My parents don't ever really share things like this with anyone, his fear is not really so much related to my specific parents as much of his general distrust of people and the fact that he doesn't have much of a relationship with my parents yet. My father didn't like that I was so serious with my boyfriend for about a year and a half of our relationship but with the growth of my relationship with him and my maturity growing, he has become more open to actually involving himself with my boyfriend.

We have had many conversations about sex and they are pretty open about it. I state on a regular basis that it's my decision when I decide to do it and whether I tell them, and while they don't necessarily like that, they agree. But all of our conversations have been hypothetical. Like they know I want to have sex with my boyfriend eventually... but they don't know that eventually means soon, they think its more like when I go to college.

Plus, both my parents had bad experiences with sex when they were my age and they also have a lot of preconceived notions about it which they are actively trying to change but are not fully successful. My mom was raped by her boyfriend at 14 and when her mom found out she told my mom she had to marry the boy because she gave up her virginity.
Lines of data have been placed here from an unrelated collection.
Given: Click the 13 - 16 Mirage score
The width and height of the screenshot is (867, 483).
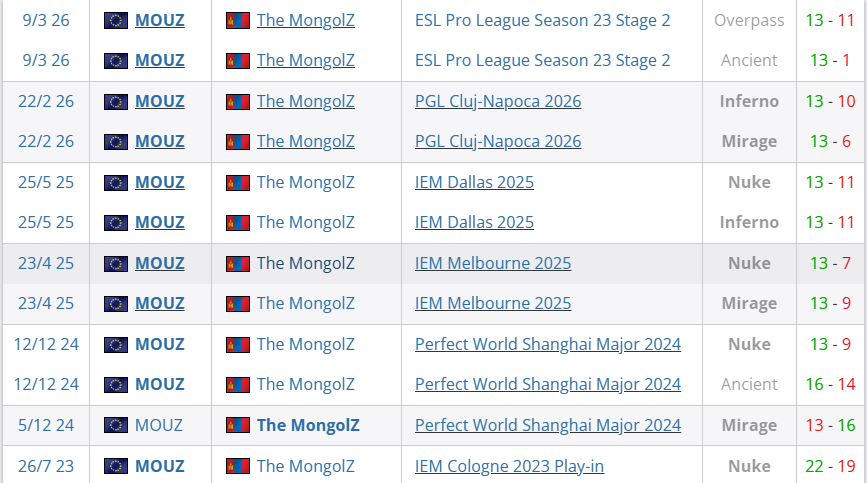Looking at the screenshot, I should point(828,425).
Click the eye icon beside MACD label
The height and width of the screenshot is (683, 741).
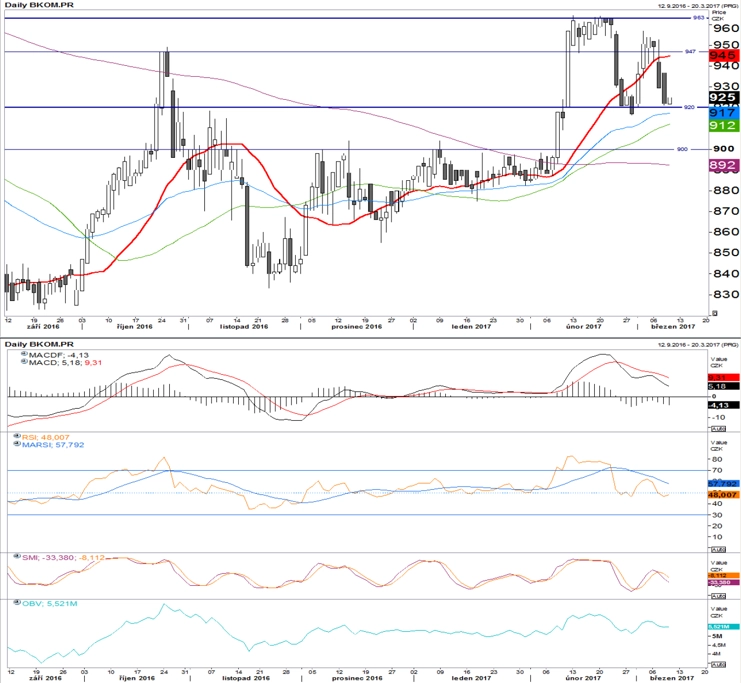tap(24, 362)
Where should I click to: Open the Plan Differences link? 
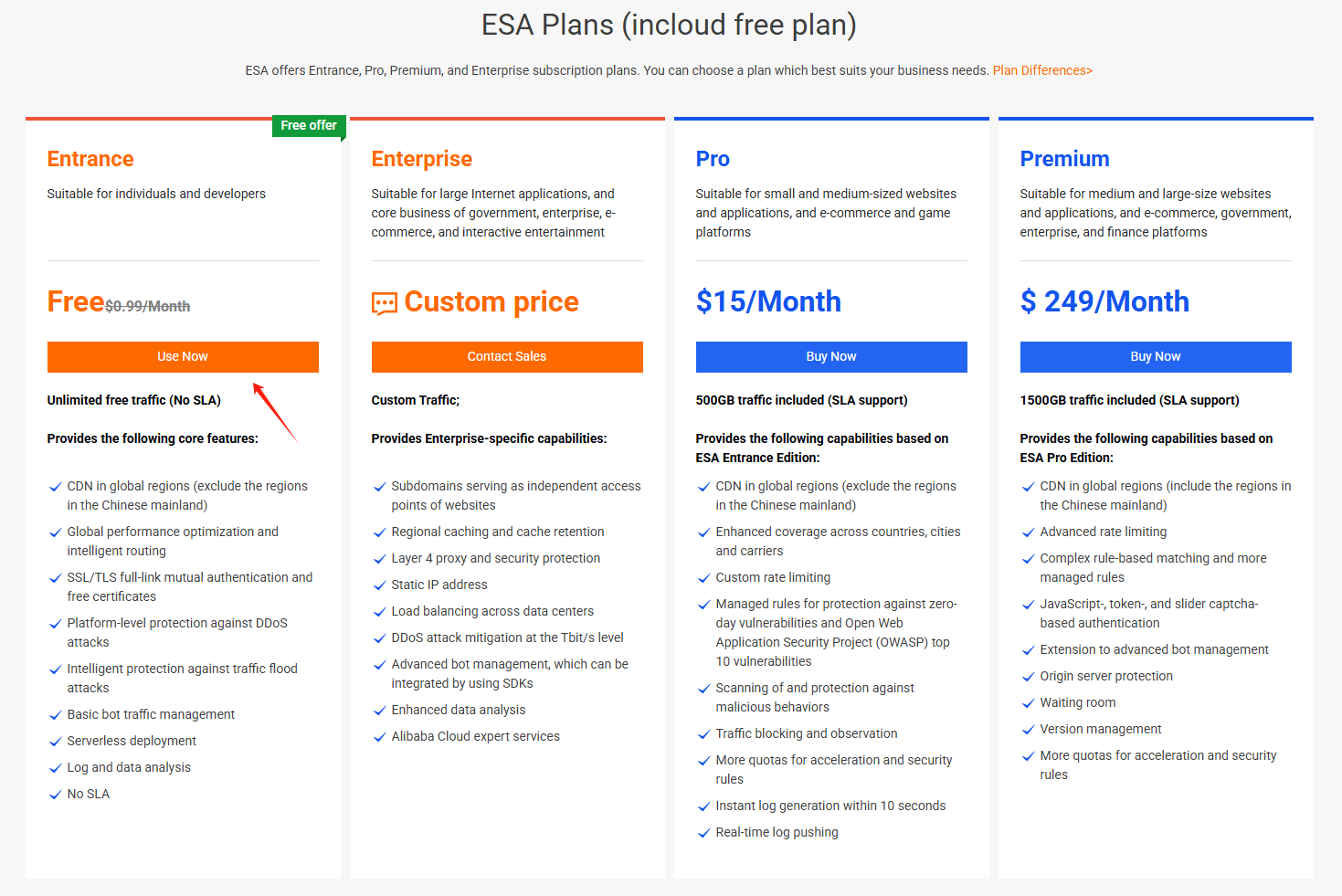tap(1042, 70)
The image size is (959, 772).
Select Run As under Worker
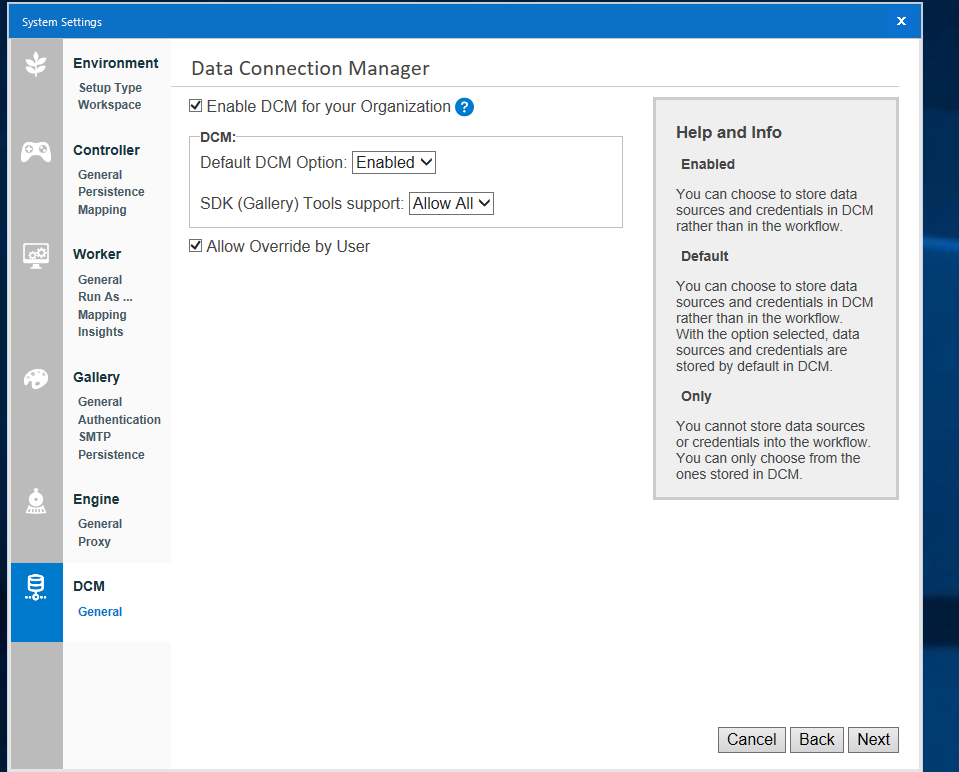(104, 296)
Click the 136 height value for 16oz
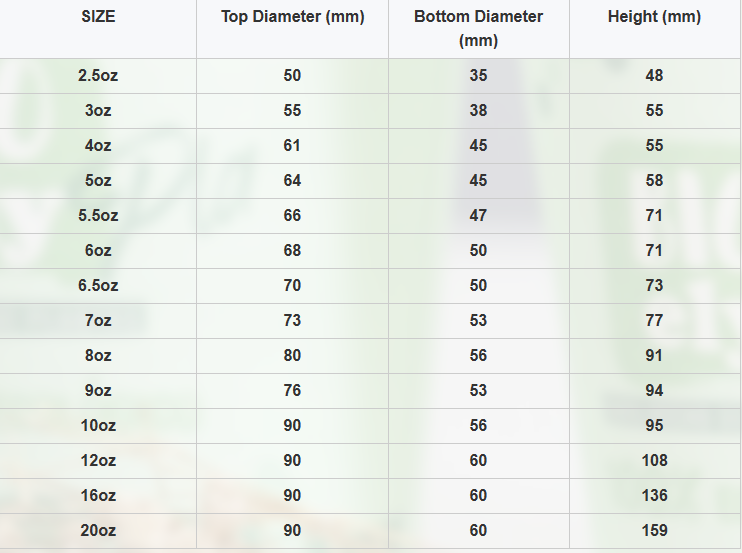This screenshot has width=742, height=553. 654,495
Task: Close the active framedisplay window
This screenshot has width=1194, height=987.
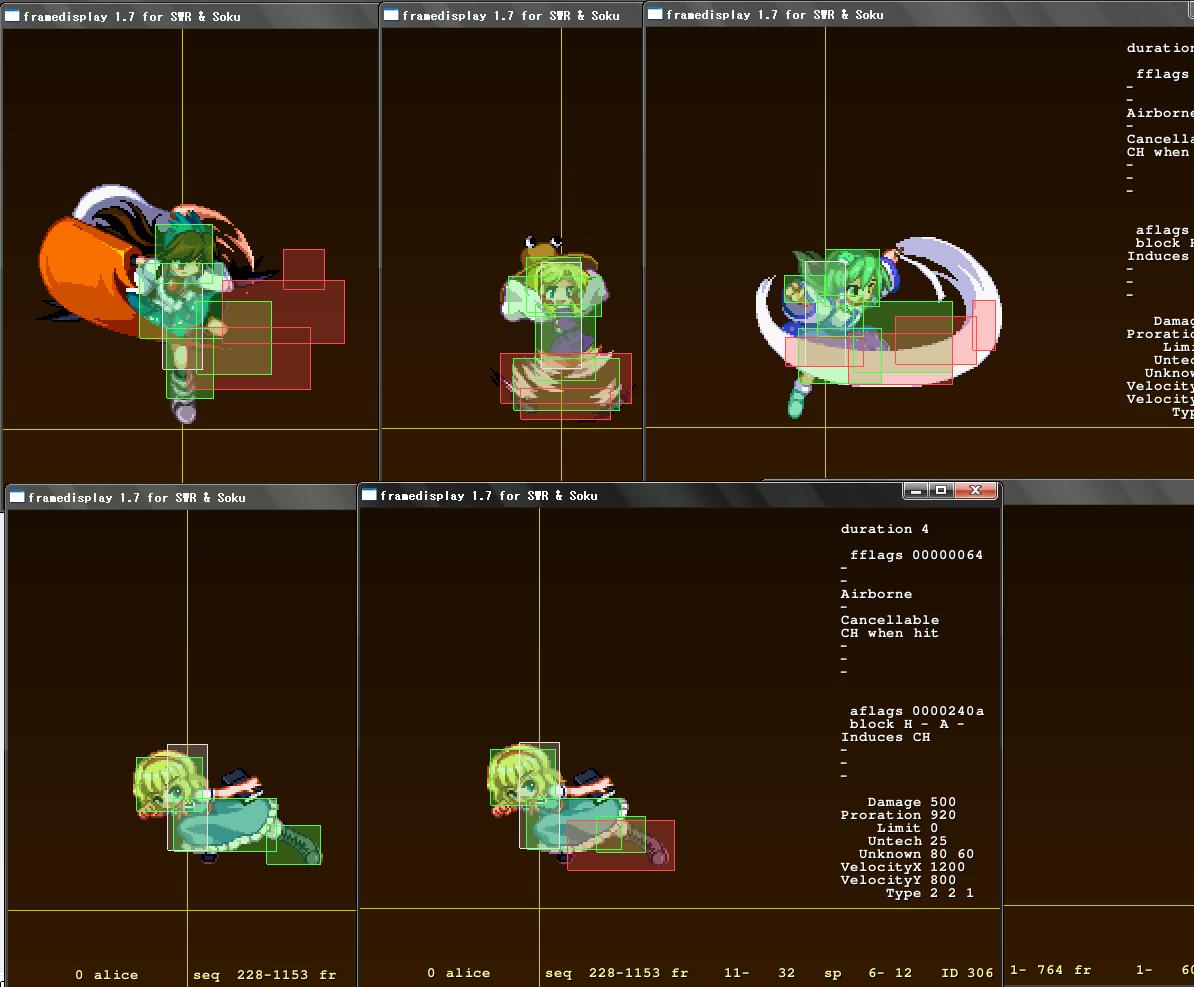Action: coord(975,490)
My dad was in a relationship like mine and they thought they were destined to be together forever but had two children at 19 and 20 and my dad had to drop out of college and take care of them, then the relationship turned for the worst and it took them about 15 years to even be cordial to each other again. Both of them associate young sex and love and what not with bad things happening on a subconscious level and are trying to get past that but it is hard for them.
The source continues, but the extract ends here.